▶ _Problem to solve_: Write out all of the lines below, exactly and completely.

START Dataset records

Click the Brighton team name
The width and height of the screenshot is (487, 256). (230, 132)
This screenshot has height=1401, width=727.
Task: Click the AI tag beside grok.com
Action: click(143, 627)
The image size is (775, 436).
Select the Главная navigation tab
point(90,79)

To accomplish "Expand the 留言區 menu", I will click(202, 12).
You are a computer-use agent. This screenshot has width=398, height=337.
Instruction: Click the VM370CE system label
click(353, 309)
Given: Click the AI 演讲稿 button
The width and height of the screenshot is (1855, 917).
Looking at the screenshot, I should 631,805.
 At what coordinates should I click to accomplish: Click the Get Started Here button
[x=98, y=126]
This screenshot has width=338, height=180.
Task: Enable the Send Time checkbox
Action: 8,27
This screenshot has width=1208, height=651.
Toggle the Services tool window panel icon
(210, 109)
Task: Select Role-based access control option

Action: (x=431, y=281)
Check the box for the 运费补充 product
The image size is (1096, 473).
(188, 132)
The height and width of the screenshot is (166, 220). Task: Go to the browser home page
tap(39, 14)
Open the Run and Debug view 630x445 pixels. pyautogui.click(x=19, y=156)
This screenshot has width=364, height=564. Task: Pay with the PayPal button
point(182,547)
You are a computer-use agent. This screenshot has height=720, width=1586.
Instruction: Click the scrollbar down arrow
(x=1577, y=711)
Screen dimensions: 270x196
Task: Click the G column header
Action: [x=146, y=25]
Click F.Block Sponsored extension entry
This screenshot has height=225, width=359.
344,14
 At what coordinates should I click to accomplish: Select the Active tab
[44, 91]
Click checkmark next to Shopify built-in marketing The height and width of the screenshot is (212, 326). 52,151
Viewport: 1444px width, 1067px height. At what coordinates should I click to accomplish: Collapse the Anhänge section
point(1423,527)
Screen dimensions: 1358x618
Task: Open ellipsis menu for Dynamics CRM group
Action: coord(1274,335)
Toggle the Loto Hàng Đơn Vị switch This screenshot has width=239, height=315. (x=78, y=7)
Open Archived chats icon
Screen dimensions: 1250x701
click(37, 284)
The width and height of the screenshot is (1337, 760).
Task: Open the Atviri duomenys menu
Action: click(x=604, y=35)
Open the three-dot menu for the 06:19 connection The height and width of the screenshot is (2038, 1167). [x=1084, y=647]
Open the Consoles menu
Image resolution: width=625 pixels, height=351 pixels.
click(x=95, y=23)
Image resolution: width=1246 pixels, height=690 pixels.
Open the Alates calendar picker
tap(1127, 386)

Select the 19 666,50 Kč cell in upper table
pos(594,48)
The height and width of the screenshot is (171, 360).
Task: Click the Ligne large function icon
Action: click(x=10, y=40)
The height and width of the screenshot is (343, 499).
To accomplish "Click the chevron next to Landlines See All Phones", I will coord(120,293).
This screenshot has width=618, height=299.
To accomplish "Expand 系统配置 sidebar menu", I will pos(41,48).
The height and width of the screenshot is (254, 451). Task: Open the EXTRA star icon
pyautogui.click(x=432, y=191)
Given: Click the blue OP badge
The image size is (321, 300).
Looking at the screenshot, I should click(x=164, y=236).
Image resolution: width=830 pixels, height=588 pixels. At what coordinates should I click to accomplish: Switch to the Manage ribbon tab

END Dataset records

▶ _Solution for this task_:
Click the Brighton team name
The width and height of the screenshot is (487, 256). (230, 132)
This screenshot has height=1401, width=727.
Task: Click the AI tag beside grok.com
Action: click(143, 627)
The image size is (775, 436).
Select the Главная navigation tab
point(90,79)

To accomplish "Expand the 留言區 menu", I will click(202, 12).
You are a computer-use agent. This screenshot has width=398, height=337.
Instruction: Click the VM370CE system label
click(353, 309)
Given: Click the AI 演讲稿 button
The width and height of the screenshot is (1855, 917).
Looking at the screenshot, I should 631,805.
 At what coordinates should I click to accomplish: Click the Get Started Here button
[x=98, y=126]
This screenshot has width=338, height=180.
Task: Enable the Send Time checkbox
Action: 8,27
This screenshot has width=1208, height=651.
Toggle the Services tool window panel icon
(210, 109)
Task: Select Role-based access control option

Action: (x=431, y=281)
Check the box for the 运费补充 product
The image size is (1096, 473).
(188, 132)
The height and width of the screenshot is (166, 220). Task: Go to the browser home page
tap(39, 14)
Open the Run and Debug view 630x445 pixels. pyautogui.click(x=19, y=156)
This screenshot has width=364, height=564. Task: Pay with the PayPal button
point(182,547)
You are a computer-use agent. This screenshot has height=720, width=1586.
Instruction: Click the scrollbar down arrow
(x=1577, y=711)
Screen dimensions: 270x196
Task: Click the G column header
Action: [x=146, y=25]
Click F.Block Sponsored extension entry
This screenshot has height=225, width=359.
344,14
 At what coordinates should I click to accomplish: Select the Active tab
[44, 91]
Click checkmark next to Shopify built-in marketing The height and width of the screenshot is (212, 326). 52,151
Viewport: 1444px width, 1067px height. At what coordinates should I click to accomplish: Collapse the Anhänge section
point(1423,527)
Screen dimensions: 1358x618
Task: Open ellipsis menu for Dynamics CRM group
Action: coord(1274,335)
Toggle the Loto Hàng Đơn Vị switch This screenshot has width=239, height=315. (x=78, y=7)
Open Archived chats icon
Screen dimensions: 1250x701
click(37, 284)
The width and height of the screenshot is (1337, 760).
Task: Open the Atviri duomenys menu
Action: click(x=604, y=35)
Open the three-dot menu for the 06:19 connection The height and width of the screenshot is (2038, 1167). [x=1084, y=647]
Open the Consoles menu
Image resolution: width=625 pixels, height=351 pixels.
click(x=95, y=23)
Image resolution: width=1246 pixels, height=690 pixels.
Open the Alates calendar picker
tap(1127, 386)

Select the 19 666,50 Kč cell in upper table
pos(594,48)
The height and width of the screenshot is (171, 360).
Task: Click the Ligne large function icon
Action: click(x=10, y=40)
The height and width of the screenshot is (343, 499).
To accomplish "Click the chevron next to Landlines See All Phones", I will coord(120,293).
This screenshot has width=618, height=299.
To accomplish "Expand 系统配置 sidebar menu", I will pos(41,48).
The height and width of the screenshot is (254, 451). Task: Open the EXTRA star icon
pyautogui.click(x=432, y=191)
Given: Click the blue OP badge
The image size is (321, 300).
Looking at the screenshot, I should click(x=164, y=236).
Image resolution: width=830 pixels, height=588 pixels. At what coordinates should I click to accomplish: Switch to the Manage ribbon tab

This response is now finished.